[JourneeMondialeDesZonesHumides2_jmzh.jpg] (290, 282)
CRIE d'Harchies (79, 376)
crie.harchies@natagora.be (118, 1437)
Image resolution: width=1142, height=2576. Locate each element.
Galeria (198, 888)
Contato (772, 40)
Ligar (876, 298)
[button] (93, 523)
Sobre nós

........

[WHAT IS EXPECTED]
Transcribe each line of the data exactly, skipping none.

[THE COMPLETED TASK]
[JourneeMondialeDesZonesHumides2_jmzh.jpg] (290, 282)
CRIE d'Harchies (79, 376)
crie.harchies@natagora.be (118, 1437)
Image resolution: width=1142, height=2576. Locate each element.
Galeria (198, 888)
Contato (772, 40)
Ligar (876, 298)
[button] (93, 523)
Sobre nós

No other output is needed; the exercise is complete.